■ WORK ITEM ■
Look through the records, and whenever a line includes the word "list", copy it.

■ THE DATA ■
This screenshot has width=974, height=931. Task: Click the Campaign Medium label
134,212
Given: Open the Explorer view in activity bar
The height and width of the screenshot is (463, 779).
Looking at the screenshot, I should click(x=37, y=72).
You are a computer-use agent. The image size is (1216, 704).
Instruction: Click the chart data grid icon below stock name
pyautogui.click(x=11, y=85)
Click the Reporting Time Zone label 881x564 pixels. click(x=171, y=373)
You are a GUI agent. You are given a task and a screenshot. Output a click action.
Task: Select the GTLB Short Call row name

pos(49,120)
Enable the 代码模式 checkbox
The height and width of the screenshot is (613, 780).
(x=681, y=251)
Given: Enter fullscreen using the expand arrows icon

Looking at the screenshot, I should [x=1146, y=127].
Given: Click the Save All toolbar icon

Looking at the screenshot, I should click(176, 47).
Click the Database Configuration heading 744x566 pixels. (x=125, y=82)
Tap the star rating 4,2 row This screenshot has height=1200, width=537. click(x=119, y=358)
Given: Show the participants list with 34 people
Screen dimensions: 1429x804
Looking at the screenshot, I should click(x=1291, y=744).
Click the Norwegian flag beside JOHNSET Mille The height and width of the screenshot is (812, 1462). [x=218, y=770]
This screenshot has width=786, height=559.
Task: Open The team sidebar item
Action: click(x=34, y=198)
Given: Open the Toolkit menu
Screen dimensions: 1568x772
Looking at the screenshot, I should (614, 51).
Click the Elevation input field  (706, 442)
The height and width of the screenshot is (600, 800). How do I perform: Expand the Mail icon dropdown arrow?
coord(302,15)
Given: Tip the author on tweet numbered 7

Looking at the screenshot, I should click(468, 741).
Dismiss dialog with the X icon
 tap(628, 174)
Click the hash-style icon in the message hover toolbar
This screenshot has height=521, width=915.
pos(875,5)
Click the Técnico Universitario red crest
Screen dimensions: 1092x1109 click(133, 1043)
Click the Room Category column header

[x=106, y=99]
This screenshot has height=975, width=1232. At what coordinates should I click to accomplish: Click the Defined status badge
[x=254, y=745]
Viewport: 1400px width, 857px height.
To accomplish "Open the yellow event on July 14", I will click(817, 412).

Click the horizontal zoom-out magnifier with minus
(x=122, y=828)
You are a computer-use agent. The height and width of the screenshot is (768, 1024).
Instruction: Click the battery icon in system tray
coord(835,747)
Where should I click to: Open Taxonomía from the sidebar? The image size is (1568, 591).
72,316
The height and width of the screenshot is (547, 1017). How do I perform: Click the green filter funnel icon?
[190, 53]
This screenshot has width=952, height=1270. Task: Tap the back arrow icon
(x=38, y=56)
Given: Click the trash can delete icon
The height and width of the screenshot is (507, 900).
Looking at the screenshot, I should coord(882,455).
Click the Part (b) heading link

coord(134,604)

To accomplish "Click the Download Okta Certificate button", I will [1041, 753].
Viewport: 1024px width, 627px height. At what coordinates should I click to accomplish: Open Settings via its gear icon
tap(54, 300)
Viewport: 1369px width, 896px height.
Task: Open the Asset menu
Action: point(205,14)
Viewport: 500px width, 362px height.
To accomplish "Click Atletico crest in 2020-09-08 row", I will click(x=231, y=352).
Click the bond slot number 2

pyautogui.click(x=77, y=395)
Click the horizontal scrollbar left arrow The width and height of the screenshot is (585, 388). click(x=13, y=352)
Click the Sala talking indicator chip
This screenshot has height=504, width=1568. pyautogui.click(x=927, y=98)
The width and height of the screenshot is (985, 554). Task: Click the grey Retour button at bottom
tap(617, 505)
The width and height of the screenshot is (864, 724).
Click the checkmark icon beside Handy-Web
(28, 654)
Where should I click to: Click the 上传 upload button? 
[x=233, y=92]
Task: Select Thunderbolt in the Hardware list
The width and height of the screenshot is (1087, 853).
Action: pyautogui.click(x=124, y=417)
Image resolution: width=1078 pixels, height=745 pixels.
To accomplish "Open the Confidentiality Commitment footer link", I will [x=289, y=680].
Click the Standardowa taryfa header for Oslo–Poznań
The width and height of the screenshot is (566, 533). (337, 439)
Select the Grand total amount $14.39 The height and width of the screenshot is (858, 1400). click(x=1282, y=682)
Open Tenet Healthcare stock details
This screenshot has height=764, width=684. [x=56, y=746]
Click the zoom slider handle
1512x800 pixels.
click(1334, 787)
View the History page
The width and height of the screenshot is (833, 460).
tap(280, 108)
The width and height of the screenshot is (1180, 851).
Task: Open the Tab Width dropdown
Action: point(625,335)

■ OUTPUT OF THE EXERCISE ■
Given: Show the participants list with 34 people
Task: Select Thunderbolt in the Hardware list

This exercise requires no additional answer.